These organizations aim to build and support a network of businesswomen organizations in Africa to expand the number of women succeeding as entrepreneurs and leaders in the corporate world; to raise the profile and credibility of women in business; to foster global networking opportunities among businesswomen; and to advocate for policies that expand economic opportunity for women. The ABWN addresses some of the unique barriers women entrepreneurs face in Africa, including negative and unsupportive policy and social environments; poor access to input and output markets and technologies; and inadequate access to information. Attending these meeting were leaders, staff and key members of the six founding ABWN members from businesswomens organizations in Cameroon, Ghana, Kenya, Uganda, Nigeria, and South Africa.

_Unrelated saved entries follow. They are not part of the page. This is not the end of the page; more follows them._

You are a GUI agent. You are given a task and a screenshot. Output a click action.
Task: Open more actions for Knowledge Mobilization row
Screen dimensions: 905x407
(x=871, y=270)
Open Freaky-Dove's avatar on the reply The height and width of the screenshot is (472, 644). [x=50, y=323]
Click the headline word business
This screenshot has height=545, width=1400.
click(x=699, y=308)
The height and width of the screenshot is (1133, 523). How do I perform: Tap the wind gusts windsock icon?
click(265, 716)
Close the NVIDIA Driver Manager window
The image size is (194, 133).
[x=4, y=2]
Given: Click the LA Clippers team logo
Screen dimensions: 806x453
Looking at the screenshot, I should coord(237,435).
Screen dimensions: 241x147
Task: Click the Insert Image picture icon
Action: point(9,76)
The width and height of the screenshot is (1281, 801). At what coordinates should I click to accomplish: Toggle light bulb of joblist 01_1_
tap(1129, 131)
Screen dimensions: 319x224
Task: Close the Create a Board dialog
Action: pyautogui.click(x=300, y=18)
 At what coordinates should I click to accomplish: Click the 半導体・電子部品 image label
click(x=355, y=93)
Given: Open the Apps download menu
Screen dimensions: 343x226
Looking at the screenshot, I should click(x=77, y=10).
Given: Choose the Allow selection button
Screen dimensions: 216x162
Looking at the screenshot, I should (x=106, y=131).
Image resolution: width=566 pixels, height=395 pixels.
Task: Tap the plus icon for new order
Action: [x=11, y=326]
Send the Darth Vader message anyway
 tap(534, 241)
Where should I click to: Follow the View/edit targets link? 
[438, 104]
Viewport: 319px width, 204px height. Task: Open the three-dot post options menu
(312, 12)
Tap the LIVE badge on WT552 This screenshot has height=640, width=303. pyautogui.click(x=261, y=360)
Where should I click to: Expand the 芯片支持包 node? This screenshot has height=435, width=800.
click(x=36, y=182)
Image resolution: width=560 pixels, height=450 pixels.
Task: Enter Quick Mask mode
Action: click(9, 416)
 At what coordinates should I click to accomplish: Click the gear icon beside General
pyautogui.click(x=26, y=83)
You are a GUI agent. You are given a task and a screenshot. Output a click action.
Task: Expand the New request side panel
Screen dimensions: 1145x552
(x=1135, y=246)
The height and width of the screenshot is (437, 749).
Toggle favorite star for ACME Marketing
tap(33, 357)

When I landed the first set of meetings was just finishing it was focused on supplier diversity. The 20 women (and one man) attending were just finishing a four day intensive session on how women-owned businesses can prepare themselves to make the best business case possible for supplying goods and services to large companies and governments, focusing on how these business can add value and reach new consumers for products and services.
Elizabeth Vazquez, CEO and co-Founder of WE Connect International energized the group. WE Connect is a global non-profit organization founded by corporations committed to doing business with women-owned businesses; the current members of WE Connect represent over $700 billion in annual purchasing power. Elizabeth, who has extensive experience working with women-owned businesses talked about this potential and the need to ensure that women-owned businesses are part of the competitive process. She stressed the importance of working with suppliers to major companies and learning the internal structure and needs of potential corporate partners. You can read more about the organization at www.womenconnectinternational.com
We then visited an inspirational businesswoman, Matilda Amissah, who runs Matamiss Enterprise, a pottery business. She has previously provided products to Pier 1 and is currently shipping a new collection of 500 pots for market testing to a buyer in Italy. Matilda is an amazing woman who worked first as a street vendor and now has developed this business with beautiful products. We were all so impressed with what she has been able to build.
The next four days were spent with the hub leaders discussing how to maximize services to members; create effective advocacy for a better business environment and create a strong base of hubs to grow. I worked with the group on how to communicate your advocacy message in the most effective way, and how to develop strong media relations.
It was an impressive group and an impressive week. I look forward to so much progress.